Courts hold white employees who allege racial discrimination to a slightly higher standard than members of other protected classes. That’s because the legal system presumes that it would be an unusual employer that discriminates against the majority.
The higher standard is met if the white employee can show that the decision-maker is a member of another protected class. That is, if the white employee can show the boss who made the termination decision is black, he might have enough evidence to meet the higher proof requirement.
Recent case: Kathleen Leavey, who is white, worked as corporate counsel for Detroit, a city led by a black mayor. During a conference call between city officials and those of a local court in which the city had several pending cases, Leavey allegedly said the court was “ghetto,” starting work late and treating people poorly.
The judge in charge, who is black, complained to the mayor’s office. Leavey was then pressured to resign.
She sued, alleging reverse discrimination.
The court said because the mayor, the judge and her supervisor were all black, Leavey had met the first part of her burden of proof: She had shown that this might be the unusual employer that discriminates against the majority.
Fortunately for Detroit, the court dismissed the case on other grounds.

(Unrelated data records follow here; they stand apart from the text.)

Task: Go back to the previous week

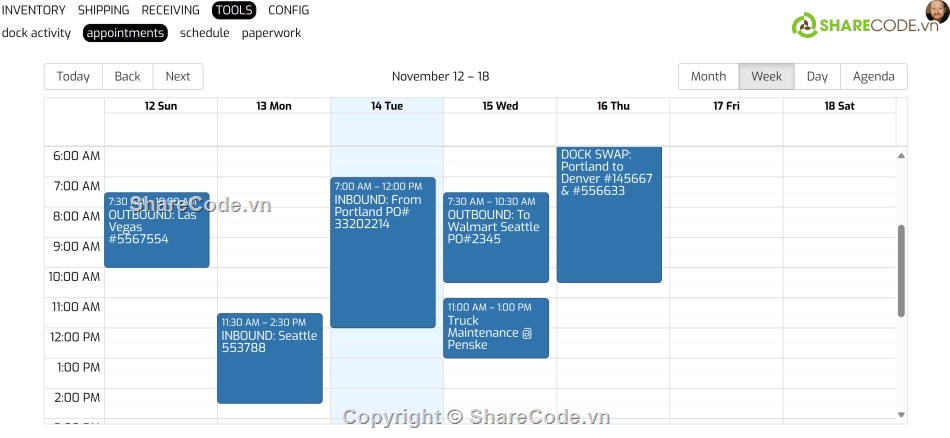Action: pyautogui.click(x=128, y=77)
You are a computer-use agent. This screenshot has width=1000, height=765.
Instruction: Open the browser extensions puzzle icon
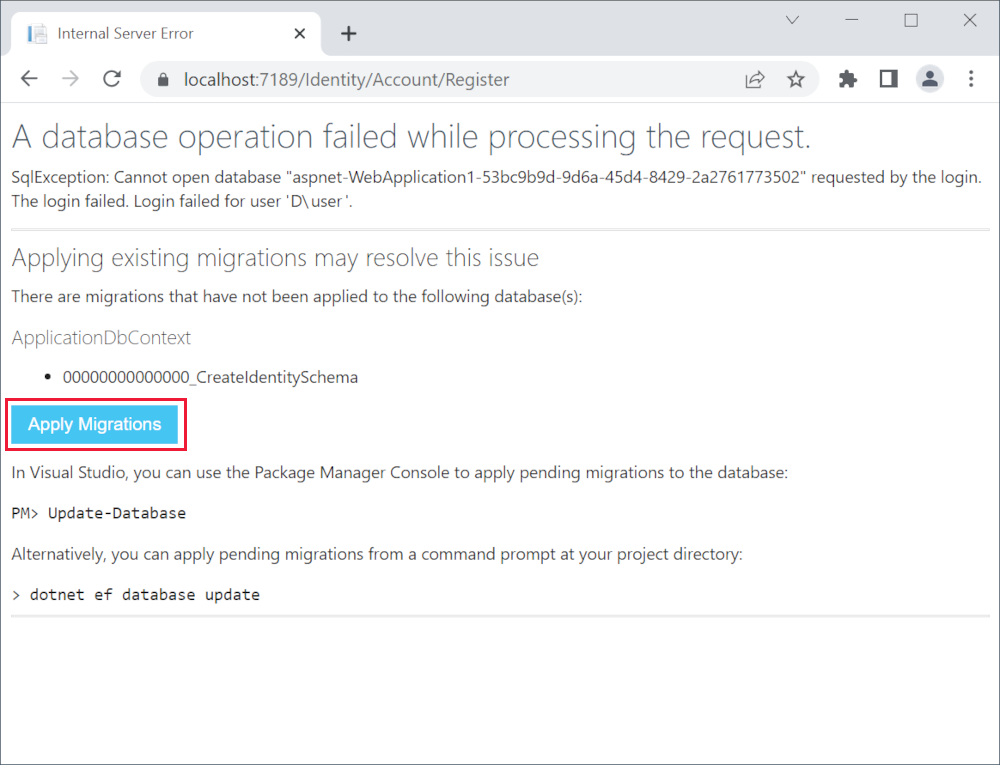point(847,78)
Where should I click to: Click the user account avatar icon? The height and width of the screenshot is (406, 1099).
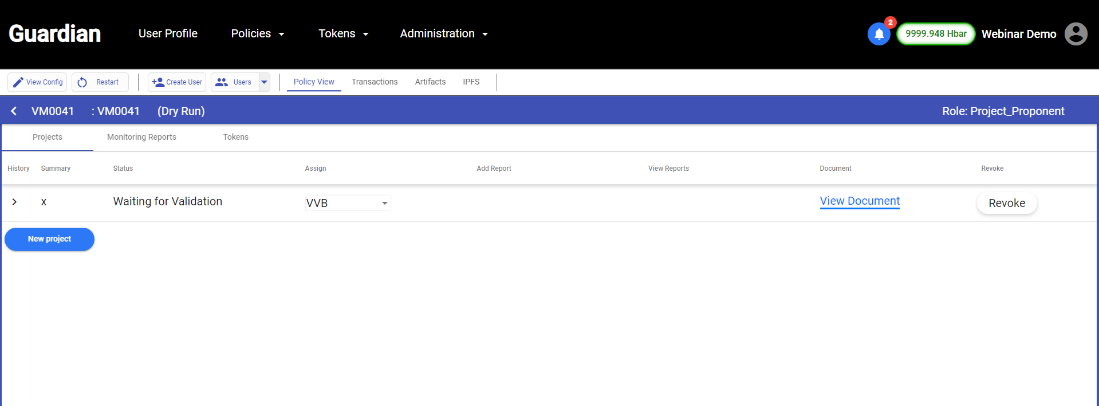click(x=1076, y=34)
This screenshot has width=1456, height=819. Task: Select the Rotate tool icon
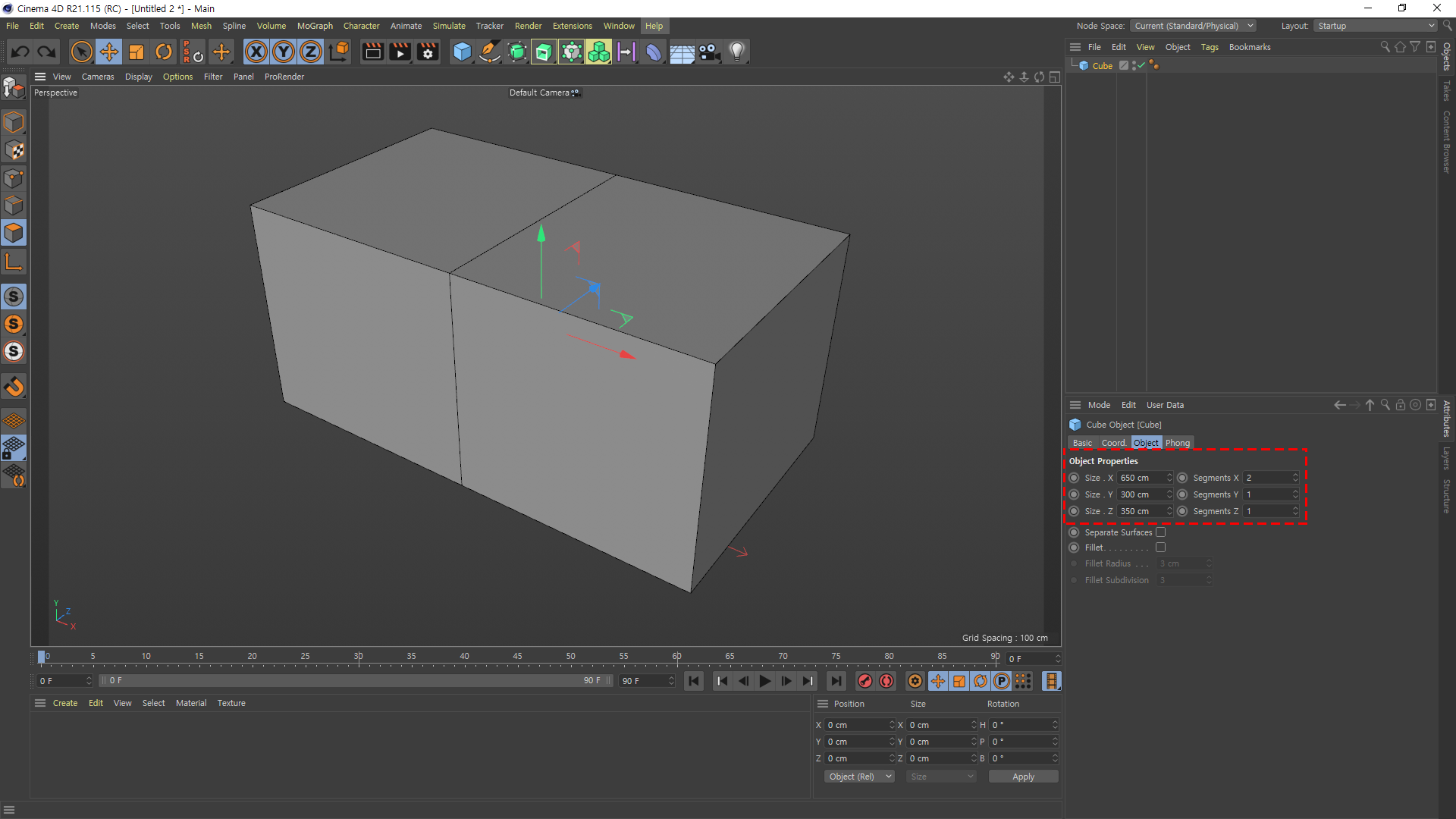[164, 52]
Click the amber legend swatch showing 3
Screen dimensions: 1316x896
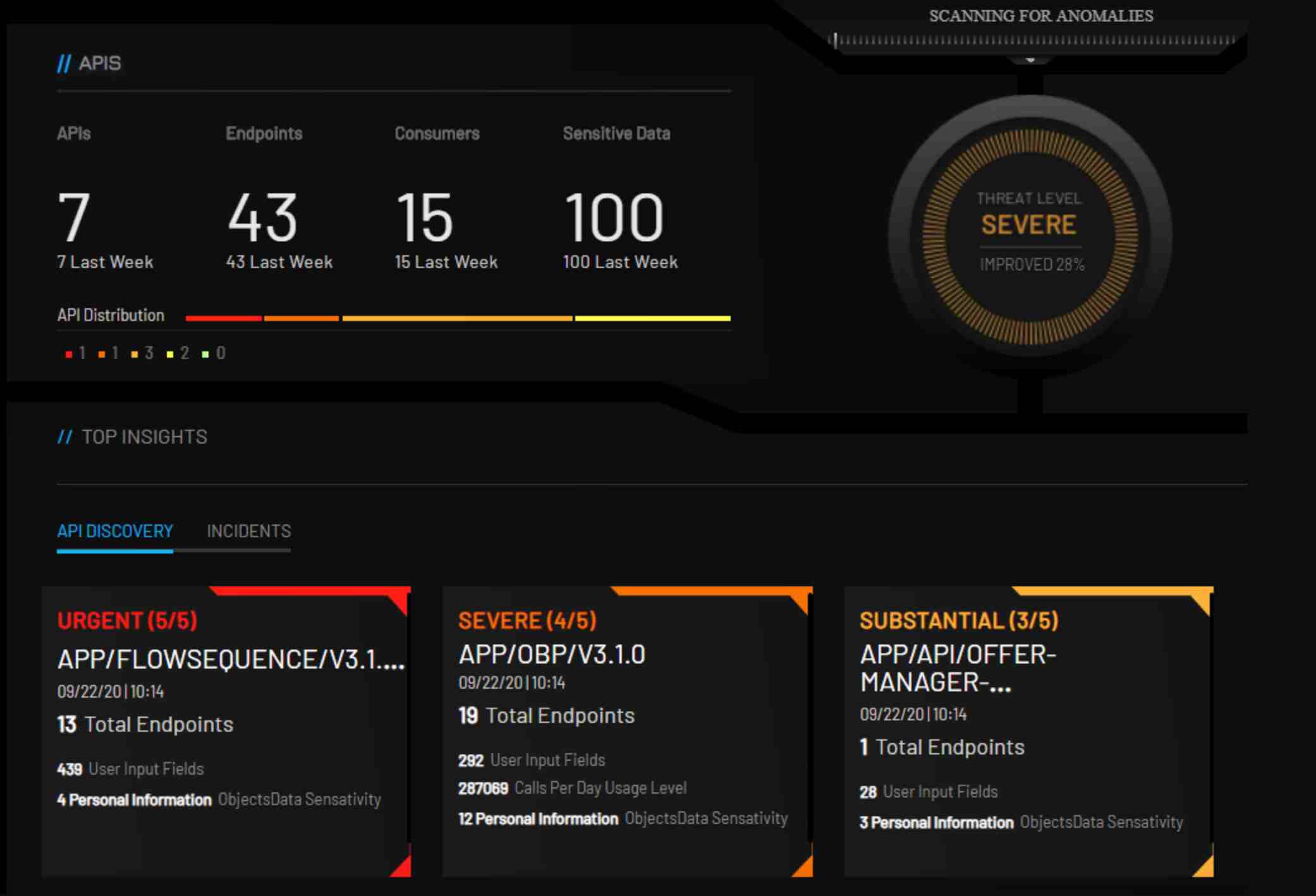(x=137, y=354)
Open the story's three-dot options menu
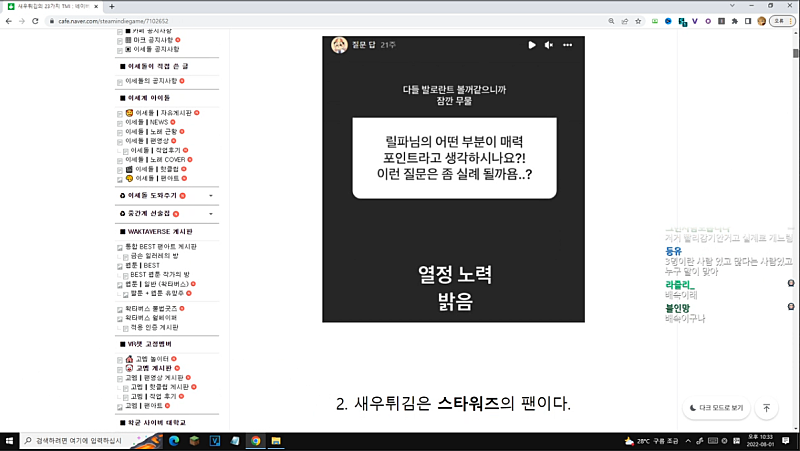 pyautogui.click(x=567, y=45)
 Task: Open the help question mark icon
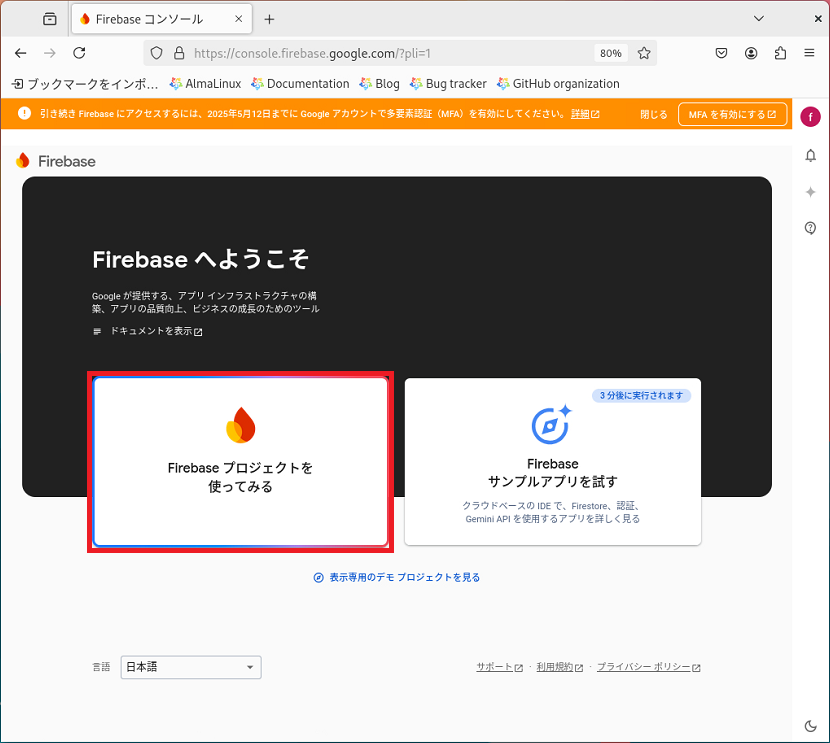pos(810,228)
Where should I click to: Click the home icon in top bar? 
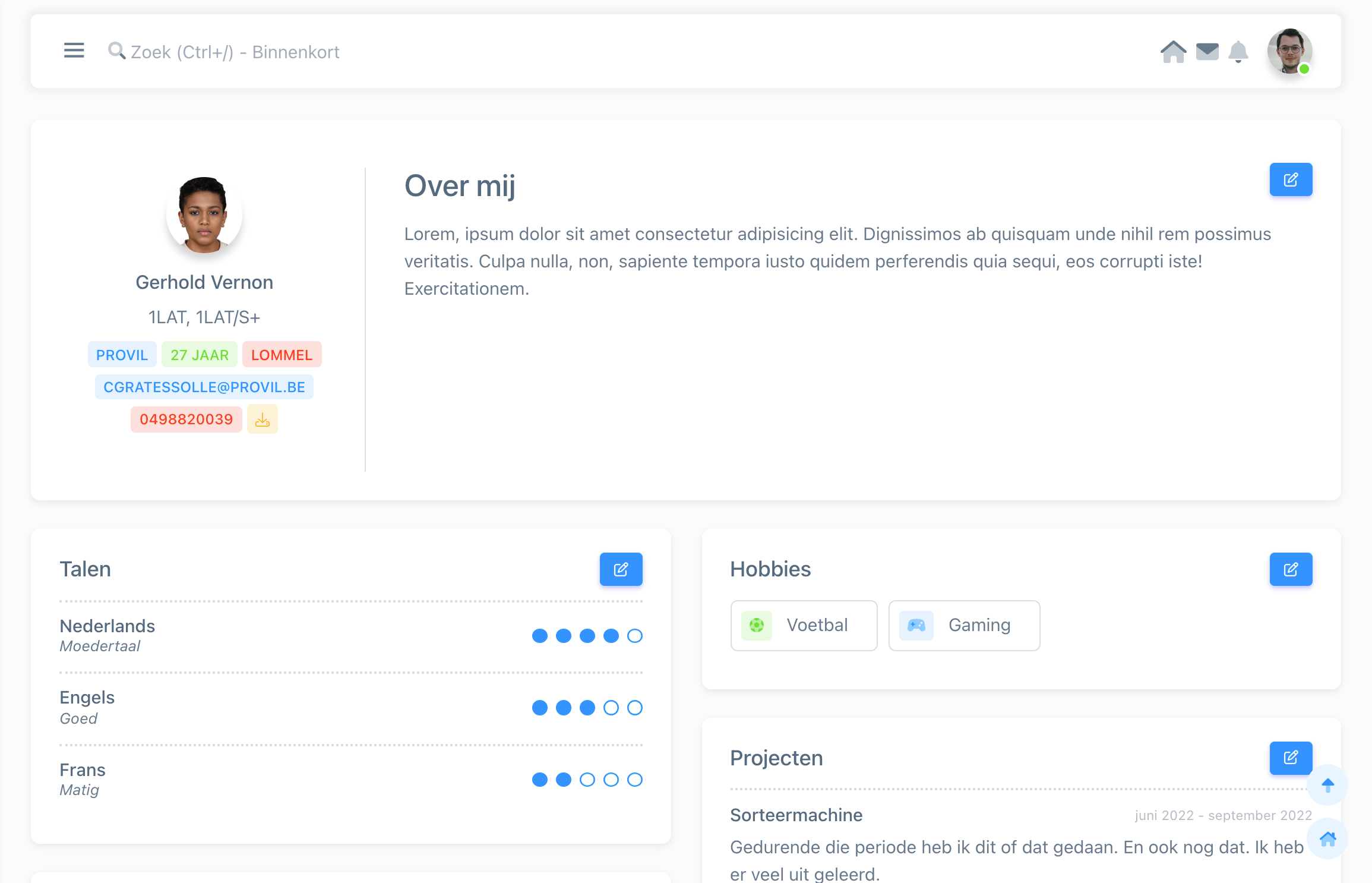(1173, 52)
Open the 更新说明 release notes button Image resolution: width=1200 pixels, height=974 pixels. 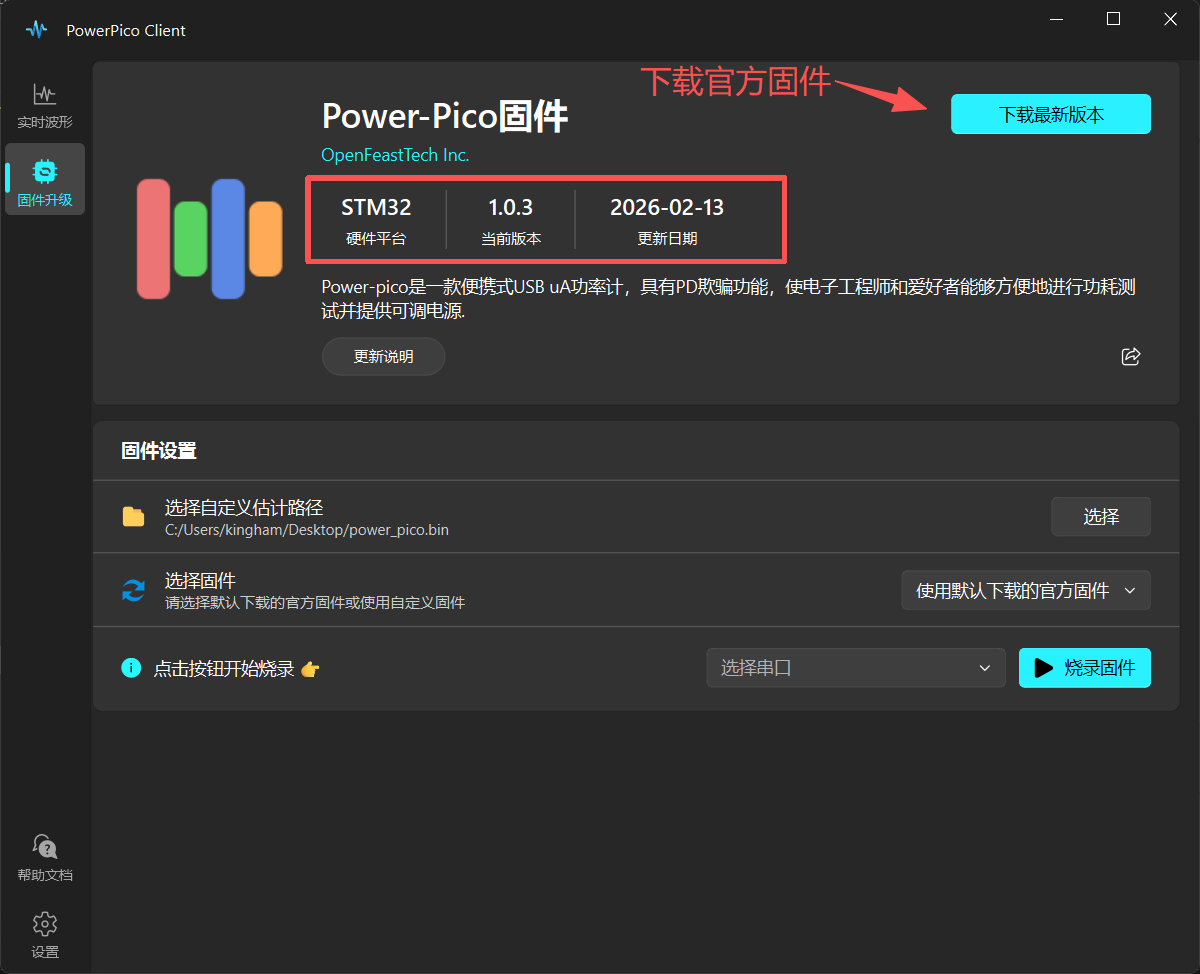pyautogui.click(x=383, y=357)
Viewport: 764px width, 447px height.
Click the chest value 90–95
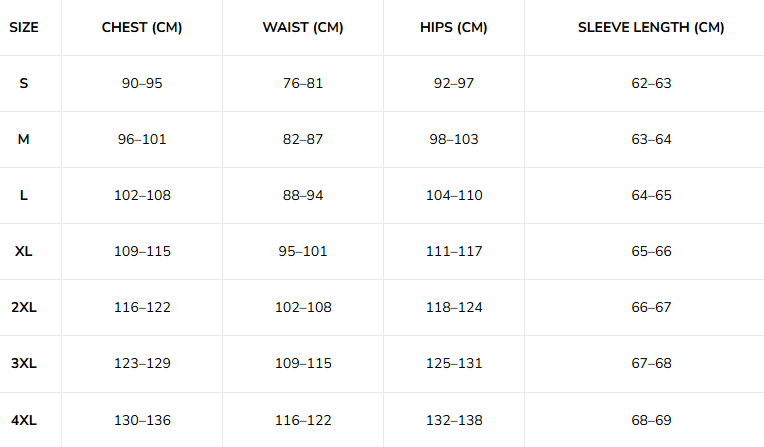point(142,83)
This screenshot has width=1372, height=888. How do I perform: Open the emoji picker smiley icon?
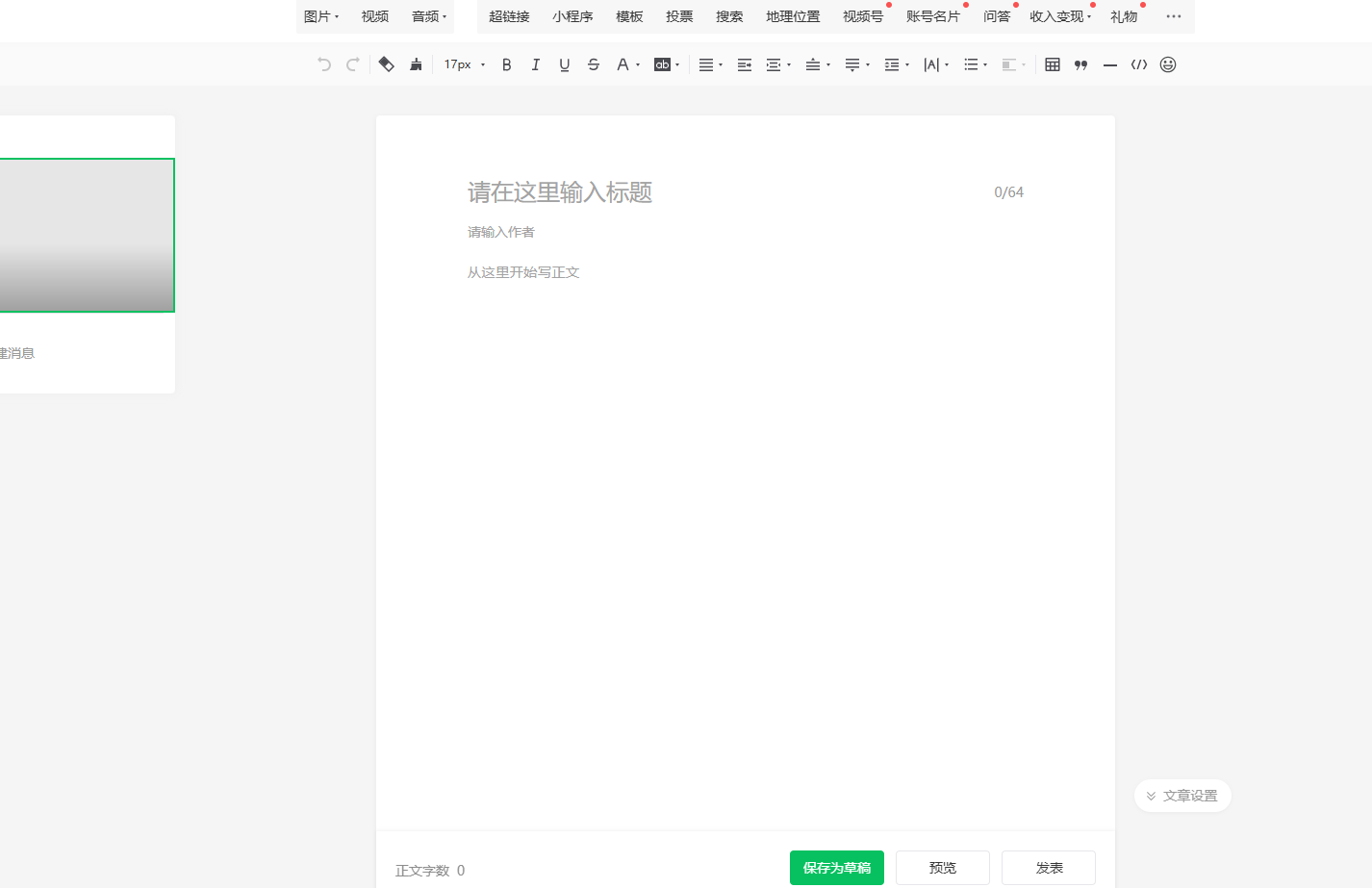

Leavey couldn’t show that the city’s stated discharge reason—Leavey’s poor choice of words to describe the court—was merely an excuse to fire her because she was white. (Leavey v. City of Detroit, No. 10-2064, 6th Cir., 2012)
Final note: A legitimate discharge reason untainted by prejudice, retaliation or other illegal motivations is always the best defense to discrimination charges. Just make sure you can show that you would have fired any employee who engaged in the same misbehavior.